Instead of that very prescriptive methodology for setting premium rates, what's laid out in section 66 is that premium rates would be set in a way such that total revenues would cover the total costs of the program over a business cycle. As you know, the premium rate has already been reduced from $3 to $2.95 for 1996, and while there's nothing in the act that refers to the development of reserves in order to help to stabilize premium rates over a business cycle, the corollary of not having premium rates go in a very fluctuating fashion is to have the reserve grow in order to provide that sort of a cushion.
To give you a little idea of how a reserve helps to stabilize premium rates, we look at the experience of the last recession. During the period of 1990 through 1994-95, premium rates increased from $2.25 to $3.07. The statutory rates under the act were in the order of $3.25 to $3.30, as the government at the time had not stepped in and changed or overridden those provisions. The total premium load during that recessionary period went up by 47% and the status of the account worsened by $8 billion. We went from a $2-billion surplus to a $6-billion deficit.

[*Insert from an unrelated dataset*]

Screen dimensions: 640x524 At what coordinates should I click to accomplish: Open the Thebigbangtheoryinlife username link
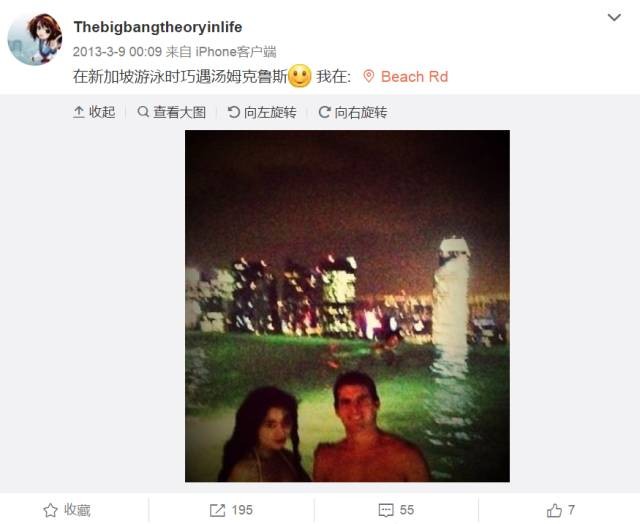coord(158,27)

You'll recall that when Karen Jackson was taking you through the data package yesterday, she did not make reference to section 5 in that package. There is a table there that shows you the history of the UI account since 1990; it shows you how that unfolded.
If, in contrast to that kind of a scenario, we had had premium rates at $2.75 during the entire recession and had a $10-billion reserve going into the recession, we would have been able to keep the premium rate at that level for that entire period, run down the reserve, and had $1 billion left when we came out of the recession. We would not have had premium rate increases helping to deepen the recession. A study that came out last summer - I believe it was done by Statistics Canada in conjunction with one of the Canadian universities - estimated that the pattern of payroll tax movement over the last recession added to the job losses in the order of about 200,000.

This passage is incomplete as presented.